I tried some stuff like sine theorem but can't derive from it? How do we do this one? Assume the closest to the smallest angle?
 A: Short answer: $\frac{3\pi}{4}$.
Detailed answer: $A_1,B_1,C_1<\frac\pi2$. The equality
$$\sin A=\cos A_1$$
gives 
$$A=\frac\pi2-A_1\text{ or }A=\frac\pi2+A_1,$$
and similarly for $B$ and $C$. Working out the cases, the only possibility is
$$A=\frac\pi2+A_1,B=\frac\pi2-B_1,C=\frac\pi2-C_1.$$
Since $A+B+C=A_1+B_1+C_1=\pi$, $$A=A_1+\frac\pi2=B_1+C_1=\pi-A_1.$$
A: All of the sines are positive, because angles in a triangle are between $0$ and $\pi$. Consequently, the angles $A'$, $B'$, and $C'$ have positive cosines and are therefore all acute.
Every triangle has at least two acute angles, so without loss of generality, assume that in $\Delta ABC$, angles $A$ and $B$ are acute. (If not, switch the label of the obtuse angle with the label $C$ and make the corresponding switch for $\Delta A'B'C'$.) For acute angles $\theta$ and $\phi$, $\sin \theta = \cos \phi$ only if $\theta+\phi=\frac{\pi}{2}$. This means that $A=\frac{\pi}{2}-A'$ and $B=\frac{\pi}{2}-B'$.

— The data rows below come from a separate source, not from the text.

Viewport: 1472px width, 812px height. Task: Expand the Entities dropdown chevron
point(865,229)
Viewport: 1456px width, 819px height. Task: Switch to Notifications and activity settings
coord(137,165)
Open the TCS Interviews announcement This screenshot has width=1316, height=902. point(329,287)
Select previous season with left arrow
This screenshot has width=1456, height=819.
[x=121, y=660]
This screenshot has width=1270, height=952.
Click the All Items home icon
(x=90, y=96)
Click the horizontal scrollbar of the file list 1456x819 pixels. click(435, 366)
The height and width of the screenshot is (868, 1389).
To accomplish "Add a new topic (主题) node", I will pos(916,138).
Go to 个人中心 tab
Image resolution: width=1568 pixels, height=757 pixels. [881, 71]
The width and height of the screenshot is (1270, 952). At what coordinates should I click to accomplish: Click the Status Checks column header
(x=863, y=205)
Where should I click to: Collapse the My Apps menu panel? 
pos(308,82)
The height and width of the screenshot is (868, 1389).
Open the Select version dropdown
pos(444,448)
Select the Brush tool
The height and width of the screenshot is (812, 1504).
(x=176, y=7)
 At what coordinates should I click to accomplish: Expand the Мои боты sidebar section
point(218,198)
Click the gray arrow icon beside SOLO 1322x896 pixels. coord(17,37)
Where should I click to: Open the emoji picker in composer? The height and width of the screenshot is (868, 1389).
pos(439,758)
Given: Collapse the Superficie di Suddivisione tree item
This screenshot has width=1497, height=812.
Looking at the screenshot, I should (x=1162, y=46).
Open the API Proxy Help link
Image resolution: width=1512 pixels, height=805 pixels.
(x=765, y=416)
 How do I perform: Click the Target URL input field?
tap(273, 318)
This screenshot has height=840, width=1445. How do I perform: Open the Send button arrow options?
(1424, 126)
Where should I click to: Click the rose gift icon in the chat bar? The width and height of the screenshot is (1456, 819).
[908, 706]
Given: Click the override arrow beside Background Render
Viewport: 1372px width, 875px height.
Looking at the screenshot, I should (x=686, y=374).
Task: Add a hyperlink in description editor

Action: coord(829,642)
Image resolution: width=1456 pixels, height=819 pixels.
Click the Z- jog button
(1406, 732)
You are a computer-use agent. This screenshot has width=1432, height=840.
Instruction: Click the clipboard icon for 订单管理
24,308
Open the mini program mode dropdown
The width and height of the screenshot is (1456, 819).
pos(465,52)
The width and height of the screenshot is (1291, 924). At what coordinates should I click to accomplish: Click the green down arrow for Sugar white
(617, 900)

Angle $C$ cannot be acute, because if it were, $C'$ would be $\frac{\pi}{2}-C$, and $A'+B'+C'$ (which equals $\pi$) would equal $\frac{3\pi}{2}-(A+B+C)$, which equals $\frac{\pi}{2}$.
Therefore $C$ is obtuse, and $\sin C=\cos C'$ implies that $\color{blue}{C=\frac{\pi}{2}+C'}$. Also note that $C$ is the only one of the six angles that is obtuse, so it’s the largest angle of the six.
But we also know that $\color{blue}{C=}\pi-A-B=\pi-(\frac{\pi}{2}-A')-(\frac{\pi}{2}-B')=A'+B'=\color{blue}{\pi-C'}$.
If we add the two blue expressions, we find that $2C=\frac{3\pi}{2}$, and therefore $C$, the largest of the angles, is $\frac{3\pi}{4}$.